When the brain learns a new "hidden" property that is true for one member of a species--that a tiger thinks of me as food, for instance--it will generalize that lesson to all members. It is more adaptive--you're less likely to end up as food--to gamble on such guesses than to experiment with a large sample of tigers. The guesses will almost always turn out true, since nature endows members of a species with the same properties. Making comparable judgments about members of ethnic groups likewise tends to be correct, since individual behavior reflects the group's norms.

Ethnic Conflict
If thinking of ethnic groups as species resulted in less contact across ethnic boundaries, it too may have been adaptive, argues Gil-White. "You don't have to suffer the costs of interacting with those whose expectations about how the interaction is supposed to go match up with yours.... Natural selection appears to have given us subjective feelings of built-in distrust tinged with fear towards those who don't share our 'essence.'" Just as hunger pangs send the human organism into the world to forage, distrust prevents it from interacting with others in ways that put it at a disadvantage.

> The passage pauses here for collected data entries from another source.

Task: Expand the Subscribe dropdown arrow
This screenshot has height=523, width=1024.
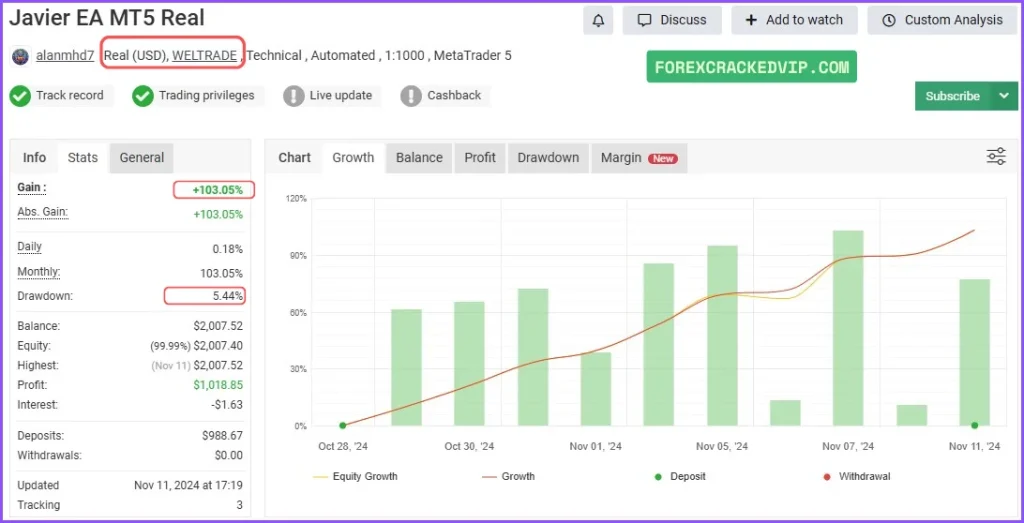Action: point(1003,96)
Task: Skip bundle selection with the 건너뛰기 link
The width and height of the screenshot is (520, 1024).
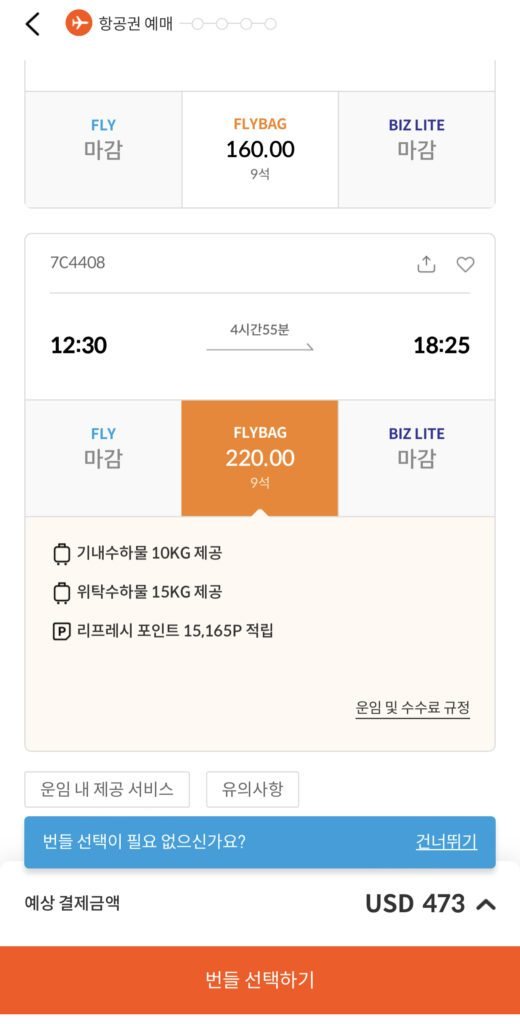Action: pyautogui.click(x=447, y=842)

People who violate their own group's norms earn members' distrust; they are the epitome of a "bad person," and members soon learn to avoid that individual. People from other groups, which have different normative rules, also fail to meet expectations about how to interact. "Even when there is no ill will," Gil-White maintains, "you suffer the costs of miscoordinated interactions, which for most situations will be very similar to the costs of interacting with dishonest people in your own group. So natural selection has given us a psychology that treats anybody who violates my group's norms as 'bad,' 'untrustworthy' people. That's why, I think, inter-ethnic relationships become so easily imbued with negative feelings."

Gil-White was a fellow at the 1999 Summer Institute for the Solomon Asch Center for Study of Ethnopolitical Conflict. "The project for me," he says, "has always been to understand better how we think about ethnic groups as a way to begin understanding ethnopolitical conflict."

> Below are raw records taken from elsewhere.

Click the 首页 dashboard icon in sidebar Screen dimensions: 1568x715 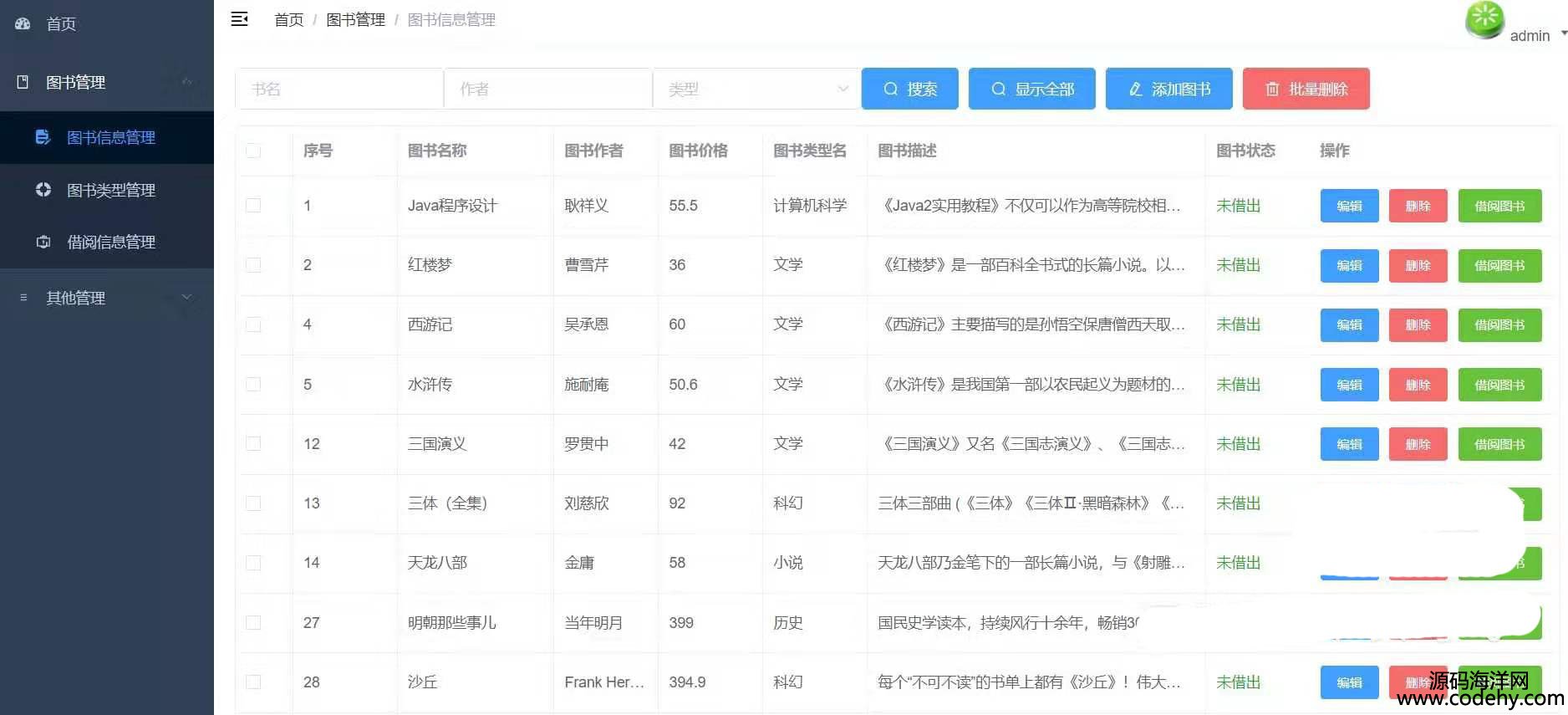[x=23, y=24]
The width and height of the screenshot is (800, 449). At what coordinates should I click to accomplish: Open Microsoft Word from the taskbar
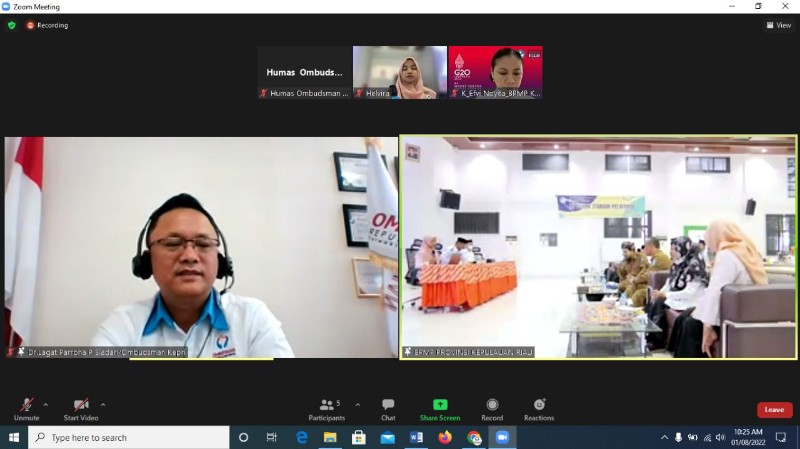click(x=417, y=438)
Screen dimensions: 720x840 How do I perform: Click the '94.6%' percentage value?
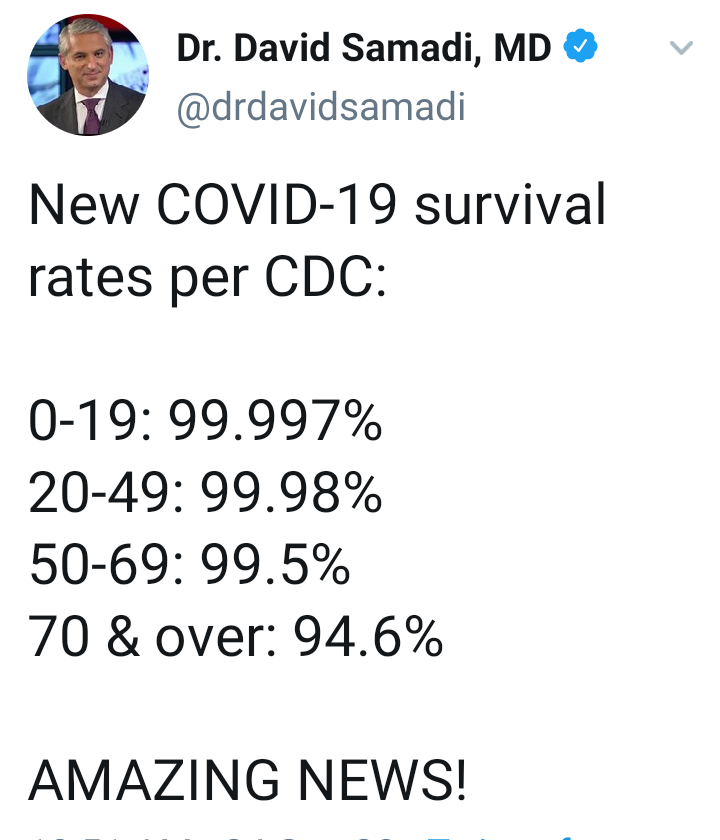point(369,636)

The states that try to mediate outbreaks of ethnic hostility often come from a liberal-democratic tradition in the West. Typically, what counts as a solution is helping belligerents to practice tolerance in a state structure rebuilt on the ashes of violence. Although a laudable goal, Gil-White suggests that partition may sometimes be the lesser evil and ought to be considered one of several alternatives for intervention. "Right after an ethnic war, people probably cannot get themselves not to fear the people in the other group," he says, "and they may essentialize them so strongly that learning to think of them in other terms is extremely difficult." If they can be made to feel secure in their own political structures without competition from the other group, he suggests, subsequent generations may be freed to find ways of getting along.

"Tolerance may not be one of nature's virtues, but that doesn't mean we can't learn it. If the story I'm telling is true--and I'm very skeptical that I know all the answers--then it may teach policy makers to reconsider interventions that force people to get along in reconstituted, multi-ethnic states. Under some circumstances, a different approach may give tolerance a better chance."

A KIND(ER) CUT

by Dr. Francisco Gil-White

Tsoodol, a Torguud Mongol and my best friend, is honoring me as an ax (elder) of his son Xöxööch (pronounce x as kh). He is giving me milk to drink, or else it is shimiin arxi, a spirit made by distilling a mixture of fermented goat and cow milk. Cold, unadulterated milk is the holiest thing you can offer someone and is used at the most special occasions. Arxi is special too. Both are used in ceremonial settings to honor those present. This particular ceremony is the cutting of Xöxööch's "birth hair." It was the first time in his life that his hair was cut. It is a solemn occasion, and after the birth hair is removed everybody fusses over him and tells him that he is now a "complete" young man. It is a rite of passage and is usually done when the child turns three or five. At this ceremony, each of his male elders must cut a tuft of his hair until it is all gone. Important elder females, such as mom and grandma, do this as well. If one of his main ax cannot attend, then a tuft of hair is left on the child's shaved head so that this person may remove it at a later date, again with some ceremony. Tsoodol honored me greatly by timing the cutting of Xöxööch's hair so that I would be present.